Dividend Growth Perspectives
The fact that the BUD dividend is paid in euroes generates additional variations. According to Divdiend.com, BUD shows 8 consecutive years with a dividend increase. Considering the latest acquisitions and the current debt level, I don’t think we will see much dividend increase in the upcoming years. BUD shows a strong business model, but its tastes for acquisitions doesn’t give it the perfect dividend growth profile.

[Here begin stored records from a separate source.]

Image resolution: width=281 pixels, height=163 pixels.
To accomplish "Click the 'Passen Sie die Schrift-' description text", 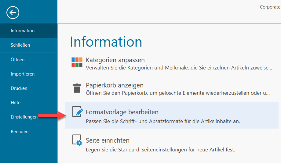I will (x=163, y=121).
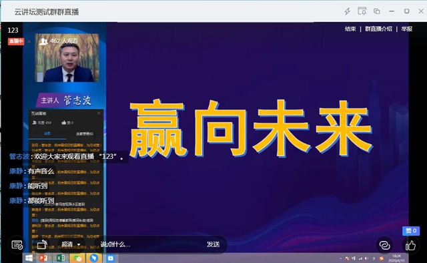Open the PowerPoint icon in taskbar
This screenshot has height=263, width=427.
43,258
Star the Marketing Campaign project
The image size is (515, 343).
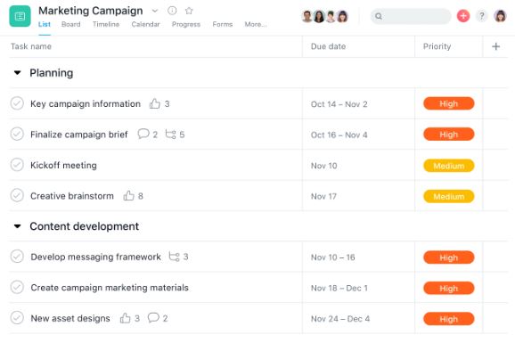tap(189, 11)
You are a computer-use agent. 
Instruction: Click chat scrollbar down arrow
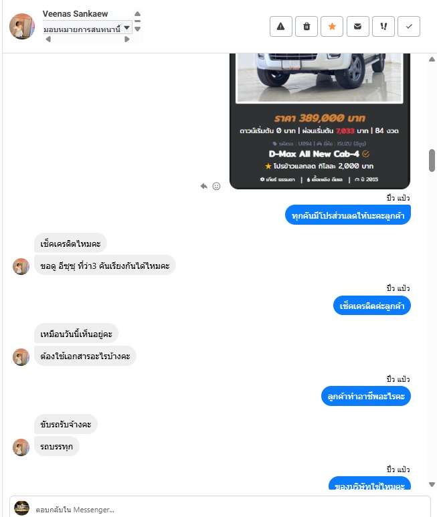pos(432,484)
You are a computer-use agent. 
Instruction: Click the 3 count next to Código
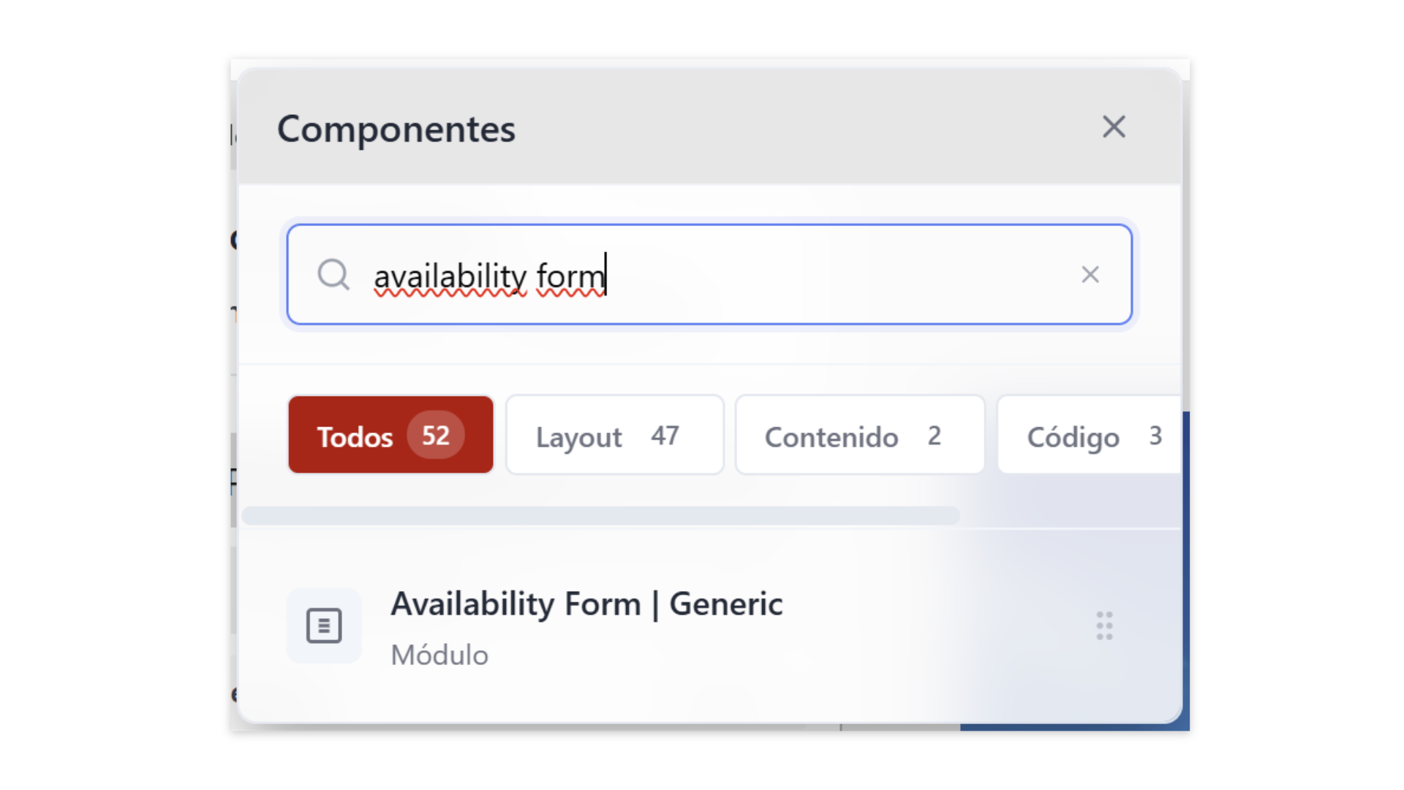[x=1155, y=436]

Source: BUD 2017 Q3 investor presentation
That is unfortunate as BUD was very close to becoming a Dividend Achiever. The Dividend Achievers Index refers to all public companies that have successfully increased their dividend payments for at least ten consecutive years. At the time of writing this article, there were 265 companies that achieved this milestone. You can get the complete list of Dividend Achievers with comprehensive metrics here.
At this point, I still consider BUD as a dividend paying stock, but I don’t put too much fate into future dividend growth perspectives.
First, it is hard to grow when you are that big. One problem with BUD is that many of its brands have nowhere to go in terms of market share. It is hard to imagine Budweiser increasing its market share. In fact, it’s having a hard time against other imported beer and smaller or local microbreweries. While the company generated synergies with SAB Miller, it is still a big pill to swallow. Its long term debt totals over $120 billion at the moment. Finally, as the company makes about 50% of its revenue offshore and has a strong presence in Latin America, BUD is subject to additional volatility (from both currency and unstable Latin America markets).
It is hard to determine the real valuation of BUD at the moment. With the important acquisitions, all numbers are a little bit skewed, starting with the EPS. At the moment, BUD has never been that highly valued in the past decade:
I also tried to use the Dividend Discount Model to determine a fair value for BUD. The problem is that I’m not sure there will be much dividend growth in the upcoming years. I’ve used a 5% growth rate as I felt generous. The immediate dividend growth may not happen, but management showed the ability of doing major dividend hikes in the past. This could very be the case in a few years from now.
|Input Descriptions for 15-Cell Matrix||INPUTS|
|Enter Recent Annual Dividend Payment:||$4.07|
|Enter Expected Dividend Growth Rate Years 1-10:||5.00%|
|Enter Expected Terminal Dividend Growth Rate:||5.00%|
|Enter Discount Rate:||9.00%|
|Discount Rate (Horizontal)|
|Margin of Safety||8.00%||9.00%||10.00%|
Please read the Dividend Discount Model limitations to fully understand my calculations.
Unfortunately, even with generous numbers, BUD is still overvalued. Keeping this in mind, I don’t think it’s a good candidate for my dividend growth portfolio.
When I started this analysis, I was relatively optimistic about BUD. It’s global presence and leadership in many markets made me like the company… a lot. BUD benefits from strong economy of scale and a wide distribution network. That makes it easier for it to acquire other brewers and push new products through its lines of business. Unfortunately, BUD just swallowed a big piece and will need some time to recover. I don’t think we can call it a hangover just yet, but when you have a few beers, this is certainly not the right time to start sprinting. I will leave BUD on the side for now.
Disclaimer: I do not hold BUD in my DividendStocksRock portfolios.